> **WHAT TO PRODUCE**
Among the entries that follow, some lines contain the word "will". Show all of them.

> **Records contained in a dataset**
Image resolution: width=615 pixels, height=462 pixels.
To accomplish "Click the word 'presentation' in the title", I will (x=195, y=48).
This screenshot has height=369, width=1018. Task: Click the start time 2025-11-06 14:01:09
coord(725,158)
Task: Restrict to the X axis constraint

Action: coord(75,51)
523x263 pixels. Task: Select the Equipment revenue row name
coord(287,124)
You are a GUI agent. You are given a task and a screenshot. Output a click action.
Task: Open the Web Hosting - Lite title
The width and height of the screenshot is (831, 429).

--

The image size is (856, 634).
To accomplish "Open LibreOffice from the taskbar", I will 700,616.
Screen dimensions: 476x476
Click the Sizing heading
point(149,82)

--

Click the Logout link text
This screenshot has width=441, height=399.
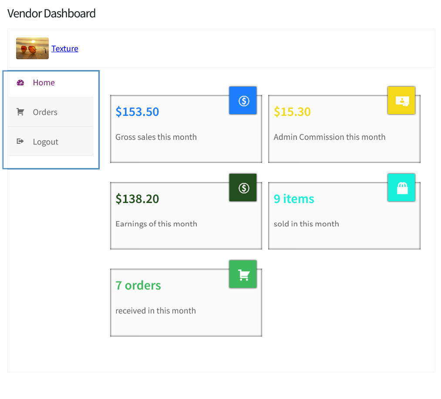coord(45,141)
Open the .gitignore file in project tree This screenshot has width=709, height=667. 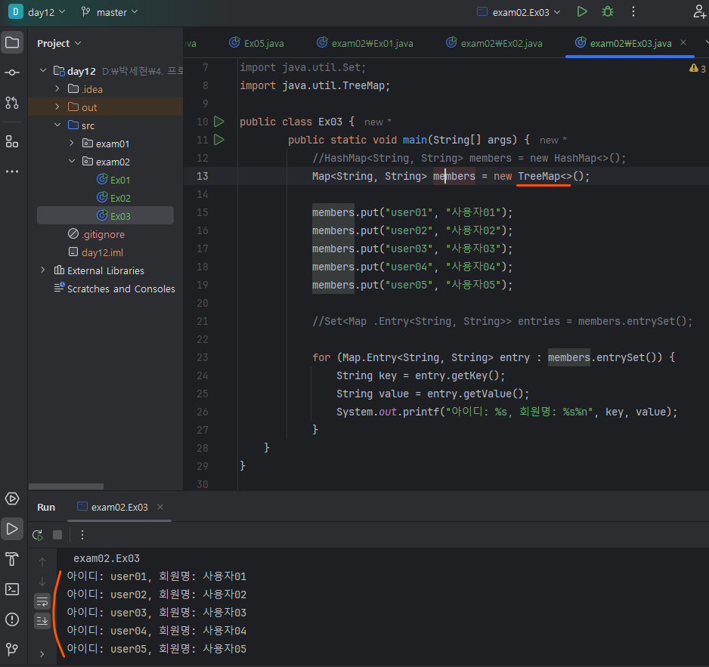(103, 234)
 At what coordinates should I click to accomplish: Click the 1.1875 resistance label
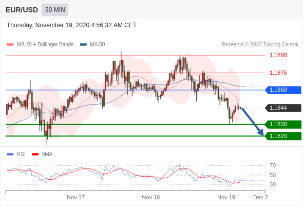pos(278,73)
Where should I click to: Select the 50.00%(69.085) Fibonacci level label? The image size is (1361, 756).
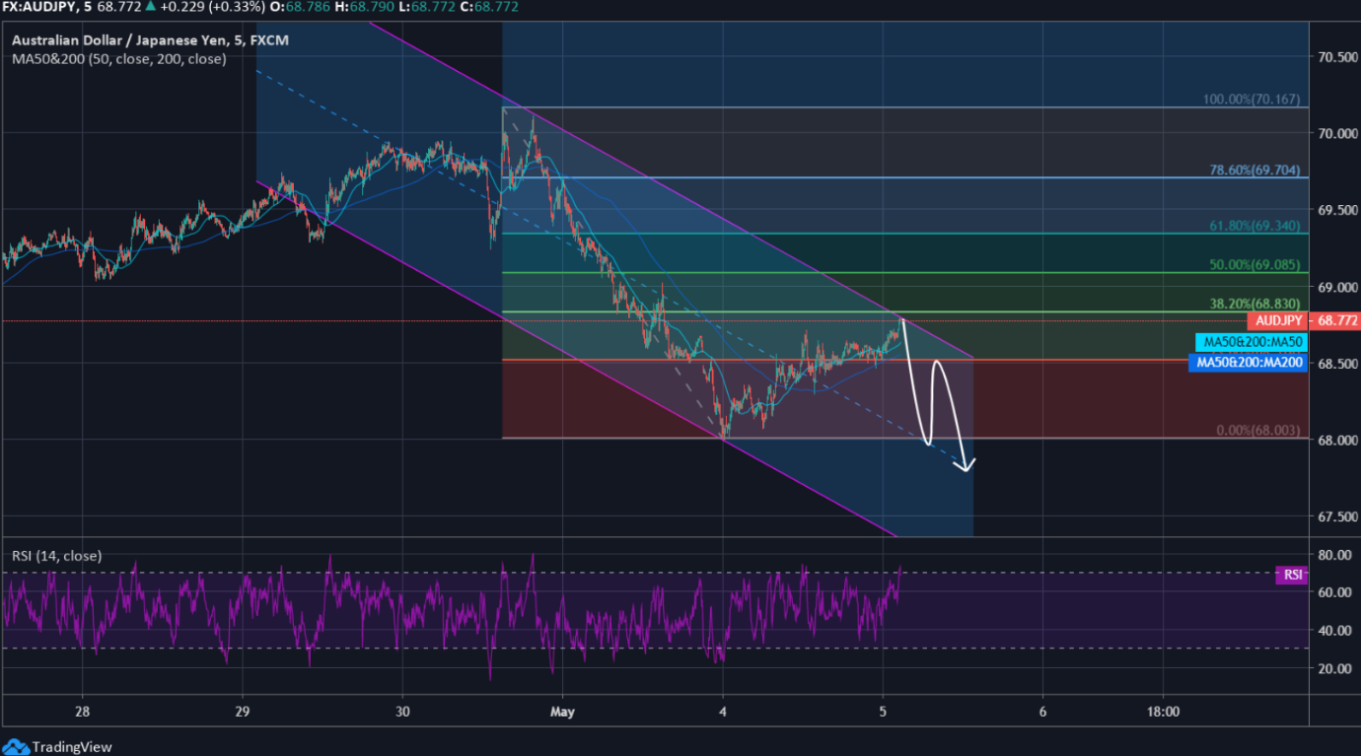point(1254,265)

> **ANSWER SECTION**
To accomplish "Click the word 'presentation' in the title", I will (x=195, y=48).
To accomplish "Open LibreOffice from the taskbar", I will 700,616.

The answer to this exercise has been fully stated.